═════ Data for review ═════
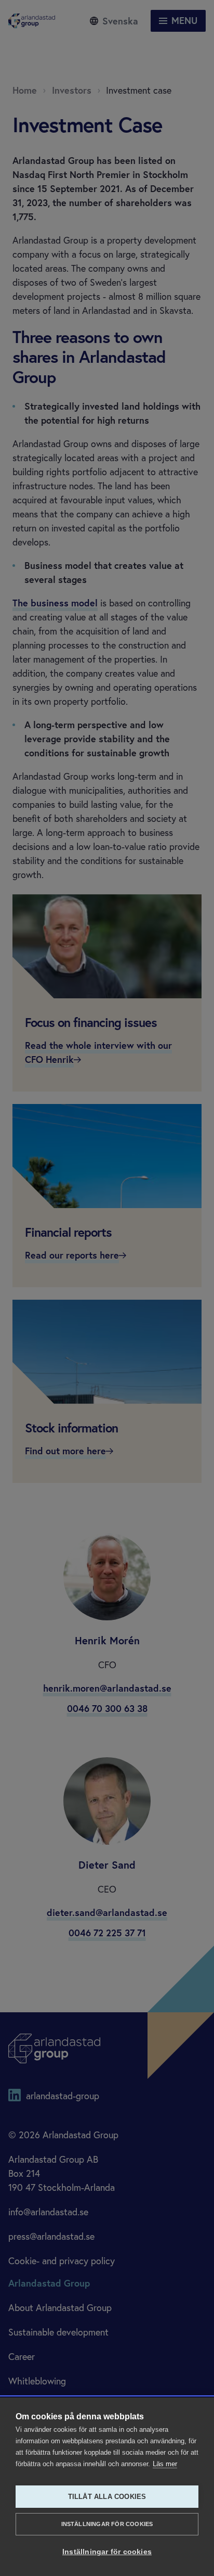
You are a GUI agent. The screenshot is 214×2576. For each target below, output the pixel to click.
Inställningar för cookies (107, 2524)
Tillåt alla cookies (107, 2497)
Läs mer (165, 2464)
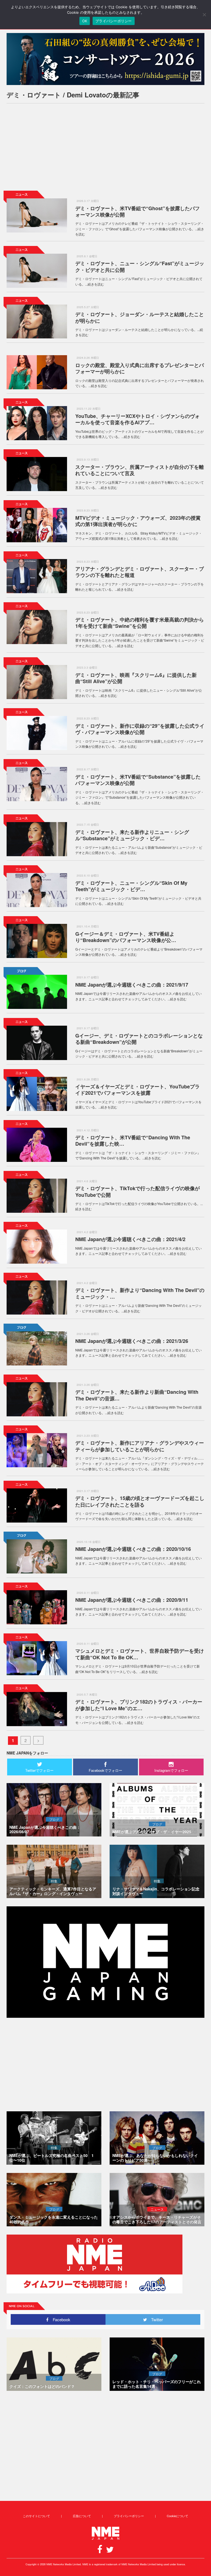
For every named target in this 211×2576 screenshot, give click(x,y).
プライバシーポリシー (129, 2516)
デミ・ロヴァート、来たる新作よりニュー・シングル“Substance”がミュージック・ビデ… (132, 835)
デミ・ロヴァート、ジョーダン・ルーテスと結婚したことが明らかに (139, 317)
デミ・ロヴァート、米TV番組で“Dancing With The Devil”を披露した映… (132, 1140)
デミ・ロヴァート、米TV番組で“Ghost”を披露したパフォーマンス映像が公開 (137, 211)
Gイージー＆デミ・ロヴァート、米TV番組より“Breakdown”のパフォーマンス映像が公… (125, 937)
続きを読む (96, 284)
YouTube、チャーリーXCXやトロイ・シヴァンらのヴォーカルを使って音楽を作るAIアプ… (137, 419)
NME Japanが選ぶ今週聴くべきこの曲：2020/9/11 (131, 1599)
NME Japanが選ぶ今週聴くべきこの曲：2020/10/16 (133, 1549)
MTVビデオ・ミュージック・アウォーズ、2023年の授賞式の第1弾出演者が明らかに (138, 521)
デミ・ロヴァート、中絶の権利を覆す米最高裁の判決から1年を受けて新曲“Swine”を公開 (139, 622)
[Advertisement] (105, 146)
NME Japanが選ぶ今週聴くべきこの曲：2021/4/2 (130, 1239)
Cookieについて (177, 2516)
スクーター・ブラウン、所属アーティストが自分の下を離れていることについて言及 (139, 470)
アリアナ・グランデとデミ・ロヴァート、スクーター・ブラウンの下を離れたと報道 (139, 572)
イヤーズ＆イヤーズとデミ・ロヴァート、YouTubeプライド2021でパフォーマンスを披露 (137, 1089)
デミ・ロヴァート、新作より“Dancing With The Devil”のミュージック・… (139, 1293)
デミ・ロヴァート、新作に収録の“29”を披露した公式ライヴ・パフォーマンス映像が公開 (139, 729)
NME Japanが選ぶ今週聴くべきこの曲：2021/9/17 (131, 984)
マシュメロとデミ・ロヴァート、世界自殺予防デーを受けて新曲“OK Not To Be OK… (139, 1654)
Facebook (59, 2319)
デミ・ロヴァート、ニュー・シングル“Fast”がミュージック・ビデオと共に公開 (139, 266)
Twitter (155, 2319)
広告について (82, 2516)
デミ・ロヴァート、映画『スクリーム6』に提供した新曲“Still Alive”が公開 (136, 678)
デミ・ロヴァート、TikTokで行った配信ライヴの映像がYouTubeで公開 (137, 1191)
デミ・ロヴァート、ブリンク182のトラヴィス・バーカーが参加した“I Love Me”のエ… (138, 1705)
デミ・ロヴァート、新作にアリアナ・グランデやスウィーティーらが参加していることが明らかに (139, 1446)
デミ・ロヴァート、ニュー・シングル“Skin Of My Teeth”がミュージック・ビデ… (131, 886)
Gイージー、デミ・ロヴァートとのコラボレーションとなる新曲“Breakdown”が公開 (139, 1038)
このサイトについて (36, 2516)
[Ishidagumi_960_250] (105, 59)
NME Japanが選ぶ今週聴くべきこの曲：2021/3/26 (131, 1341)
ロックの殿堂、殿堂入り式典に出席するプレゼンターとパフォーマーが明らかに (139, 368)
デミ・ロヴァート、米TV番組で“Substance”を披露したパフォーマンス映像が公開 (138, 780)
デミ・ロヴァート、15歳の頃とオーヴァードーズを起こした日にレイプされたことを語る (139, 1501)
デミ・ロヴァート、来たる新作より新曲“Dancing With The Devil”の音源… (136, 1395)
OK (84, 21)
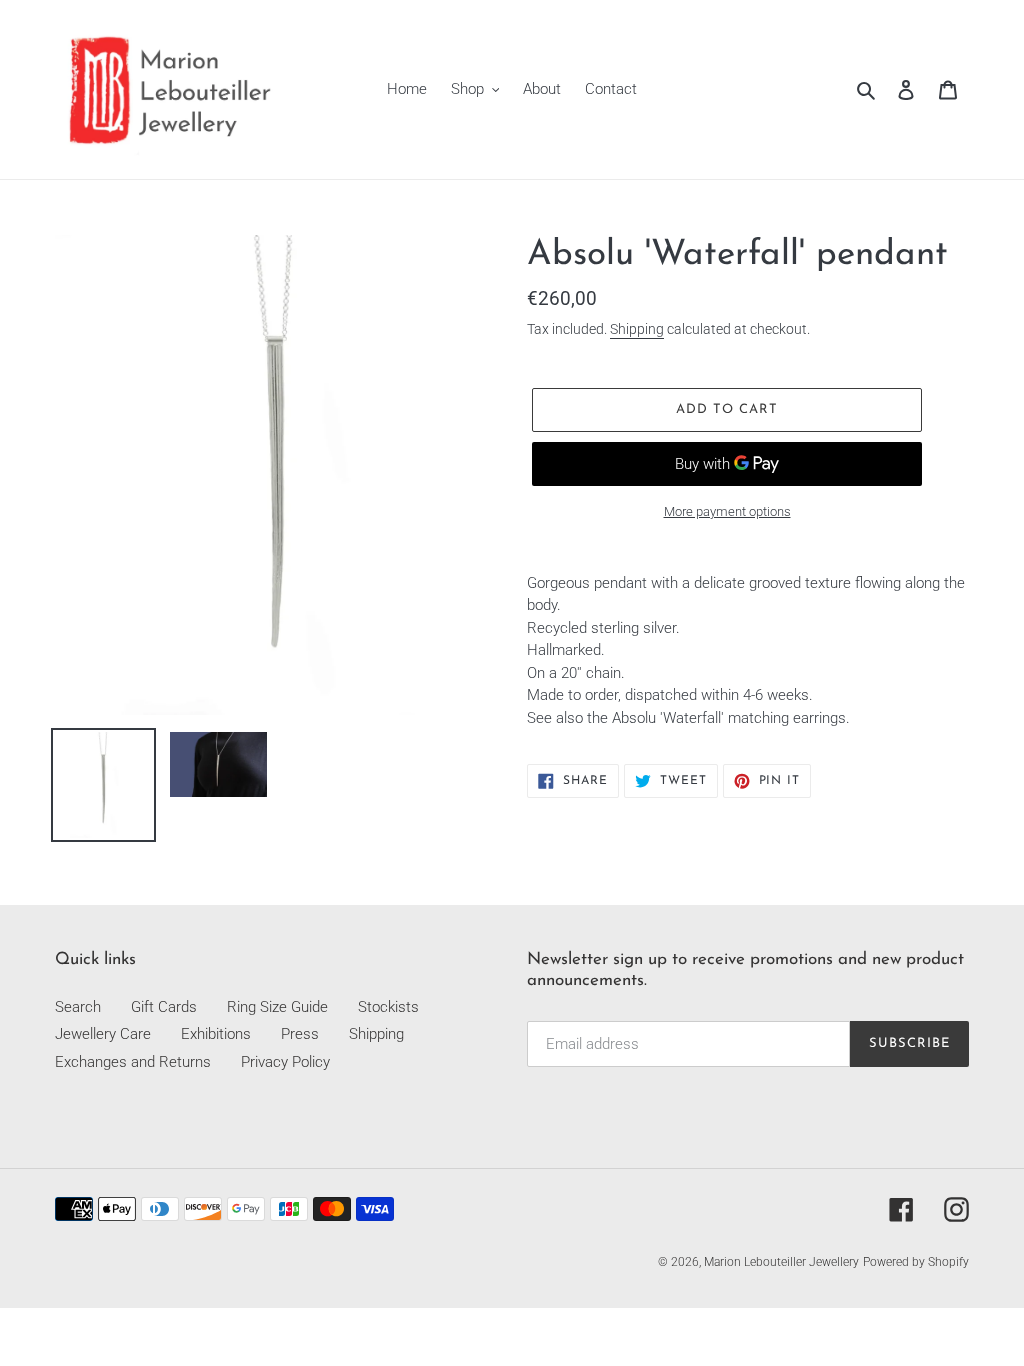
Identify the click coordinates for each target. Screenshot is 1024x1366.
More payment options (727, 511)
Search (78, 1007)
═════
Counting only lines that contain the word "each", give the number found in the data, and nothing else.

* **Task answer**:
2